When I took my social media break last week, I also took a break from TV, movies, and other streaming services. I embraced silence... and it was uncomfortable at first. I had made strides in this area during Lent but I took several steps back since then.
I don't do well with silence. I've never been comfortable with it. Lent is hard for me because of the silence I choose to adhere to during it; at least during Holy Week. I know it's because I overthink and overanalyze things; my brain is always processing something. But that's where the problem lies; I have way too much going on in my mind all the time.
After the week of (mostly) silence, it all changed. Suddenly, I could focus on things more clearly (despite the mental/brain fog). I was able to sleep better. I was calmer. My stress levels were down.
As an experiment, I reverted to my former habits and saw that I no longer like them. In fact, it made me feel worse! The cult of busyness and the pointless noise has overwhelmed me again, just 3 days into my experiment. I haven't been able to sleep as well. I'm more anxious. I can't concentrate. Because of this, I decided to go back to embracing the silence... and cutting out the excess noise.
Spotify and other streaming service add to that pointless noise I want to avoid.
I'll be the first to admit that I like songs without listening closely to the lyrics. Why? Because I usually have it on in the background and only pay attention to the melody. Then I get scandalized by the lyrics when I do listen to the lyrics. That's why I decided to uninstall Spotify from my laptop.
I have more specific reasons for this choice of course. Those reasons are:
- It encouraged idleness/laziness when I had the energy to do something else. Instead of dancing around like a loon when I had the energy, I could've done something that would've saved me the trouble when I have a chronic fatigue flare up and can barely function.
- Those terrible ads. Political ads were the only things I heard during the CA primaries earlier this month. I don't know how many times I rolled my eyes at Dianne "The dogma lives loudly in you" Feinstein trying to get me to vote for her. I didn't FYI. Also, really? Condom commercials when I clearly don't (intentionally) listen to overly scandalous music? Barf!
- I want to be more careful about what I listen to. Once I get the lyrics in my head (or the double meanings), I can't go back. I end up having to bring it up in the confessional. Pass.
- To kick both FOMO and pointless noise out of my life.
I added tons of albums and songs to my iTunes wish list. I won't get them all but if I ever have a little bit to spare and treat myself, I'll be getting a couple of songs or an album every couple of months. I also want to make sure I don't use it as an excuse to spend more money; I'll just add a little bit when I want something new to listen to.
This is my game plan. I've already done a lot of music purges over the years (which you can read about here, here, and here) but this is just a new one.
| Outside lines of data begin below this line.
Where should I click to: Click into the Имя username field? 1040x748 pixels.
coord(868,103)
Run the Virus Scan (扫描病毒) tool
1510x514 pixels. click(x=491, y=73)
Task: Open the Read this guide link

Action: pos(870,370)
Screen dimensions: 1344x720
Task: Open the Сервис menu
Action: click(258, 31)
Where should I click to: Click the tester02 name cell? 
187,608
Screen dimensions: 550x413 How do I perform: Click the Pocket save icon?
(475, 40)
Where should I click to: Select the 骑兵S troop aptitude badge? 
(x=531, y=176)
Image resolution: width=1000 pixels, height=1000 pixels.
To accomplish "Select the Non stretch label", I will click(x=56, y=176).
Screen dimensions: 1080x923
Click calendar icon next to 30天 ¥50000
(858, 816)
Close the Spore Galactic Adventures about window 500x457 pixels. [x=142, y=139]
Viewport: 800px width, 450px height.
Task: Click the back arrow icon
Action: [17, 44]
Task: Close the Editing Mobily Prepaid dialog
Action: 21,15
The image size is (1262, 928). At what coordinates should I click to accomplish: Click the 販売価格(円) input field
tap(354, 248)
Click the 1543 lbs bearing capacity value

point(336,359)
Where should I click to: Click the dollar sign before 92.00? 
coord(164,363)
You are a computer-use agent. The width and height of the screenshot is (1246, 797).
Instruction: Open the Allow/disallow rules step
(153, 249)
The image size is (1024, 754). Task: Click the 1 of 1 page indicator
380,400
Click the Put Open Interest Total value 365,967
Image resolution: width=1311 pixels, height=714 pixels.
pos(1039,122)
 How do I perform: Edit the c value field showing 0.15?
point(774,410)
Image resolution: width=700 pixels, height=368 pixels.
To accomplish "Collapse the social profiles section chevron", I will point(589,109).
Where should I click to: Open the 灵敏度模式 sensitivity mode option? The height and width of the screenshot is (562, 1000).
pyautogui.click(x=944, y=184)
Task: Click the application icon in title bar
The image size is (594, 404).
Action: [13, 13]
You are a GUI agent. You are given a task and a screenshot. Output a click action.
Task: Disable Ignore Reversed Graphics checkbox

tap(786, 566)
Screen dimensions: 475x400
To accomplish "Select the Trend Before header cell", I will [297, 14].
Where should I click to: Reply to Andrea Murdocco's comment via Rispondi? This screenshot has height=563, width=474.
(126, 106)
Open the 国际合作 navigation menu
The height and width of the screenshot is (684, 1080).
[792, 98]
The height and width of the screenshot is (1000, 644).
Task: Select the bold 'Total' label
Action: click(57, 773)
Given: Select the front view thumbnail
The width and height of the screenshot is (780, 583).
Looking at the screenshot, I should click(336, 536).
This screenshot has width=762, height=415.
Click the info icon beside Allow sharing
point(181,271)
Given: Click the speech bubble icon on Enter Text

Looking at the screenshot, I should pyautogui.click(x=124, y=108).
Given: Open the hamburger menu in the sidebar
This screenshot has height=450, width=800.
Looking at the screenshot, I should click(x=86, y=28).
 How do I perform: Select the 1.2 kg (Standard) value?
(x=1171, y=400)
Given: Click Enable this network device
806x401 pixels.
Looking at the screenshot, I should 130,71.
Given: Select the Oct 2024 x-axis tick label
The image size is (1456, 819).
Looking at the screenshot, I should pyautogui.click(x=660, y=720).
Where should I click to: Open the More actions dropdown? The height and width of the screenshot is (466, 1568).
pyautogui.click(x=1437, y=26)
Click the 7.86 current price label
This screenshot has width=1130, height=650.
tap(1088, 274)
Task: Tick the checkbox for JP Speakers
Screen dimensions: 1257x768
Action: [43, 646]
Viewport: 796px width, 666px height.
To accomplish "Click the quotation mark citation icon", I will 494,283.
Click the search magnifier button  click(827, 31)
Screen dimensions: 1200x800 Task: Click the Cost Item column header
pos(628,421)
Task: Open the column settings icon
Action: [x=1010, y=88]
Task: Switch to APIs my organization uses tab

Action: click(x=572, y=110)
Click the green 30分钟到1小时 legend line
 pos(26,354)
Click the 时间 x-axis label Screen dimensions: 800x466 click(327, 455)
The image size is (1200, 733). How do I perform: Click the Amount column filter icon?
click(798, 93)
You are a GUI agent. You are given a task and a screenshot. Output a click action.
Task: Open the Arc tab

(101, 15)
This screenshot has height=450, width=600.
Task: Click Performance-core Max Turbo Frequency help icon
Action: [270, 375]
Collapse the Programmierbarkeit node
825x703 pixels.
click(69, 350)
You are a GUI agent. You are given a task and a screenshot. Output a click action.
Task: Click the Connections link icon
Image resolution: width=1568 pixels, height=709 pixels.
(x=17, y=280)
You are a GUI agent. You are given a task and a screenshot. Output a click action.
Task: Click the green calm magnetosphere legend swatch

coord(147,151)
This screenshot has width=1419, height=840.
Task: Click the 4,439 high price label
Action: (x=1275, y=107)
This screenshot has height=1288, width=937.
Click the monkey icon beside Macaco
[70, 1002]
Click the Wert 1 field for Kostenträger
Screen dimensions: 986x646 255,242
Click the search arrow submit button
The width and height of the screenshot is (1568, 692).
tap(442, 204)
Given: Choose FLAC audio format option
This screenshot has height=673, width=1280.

Streaming music services are now a thing (paid downloads are down; radio is basically obsolete) so I had to put restrictions that work for me.
Of course, I still have KUSC to listen to on the radio in the car (I only have a radio; no cassette, CD, or mp3 ports in my 1998 Honda Civic), on the app, and online. It's all classical music and the ads aren't morally problematic so I always have that as an option as well.
Had anyone done anything like this? If so, how has it worked out for you?
I'm sharing this because I want to be held accountable for what I listen to. I want to be more conscious about what I consume, especially when it comes to entertainment and publicly calling myself out will help me stick to it.
Anyway, that's it for now. I want to take a breather from being online for hours today (it took me a while to transfer songs lists; add to iTunes).
I hope you all had a lovely weekend and have a great week!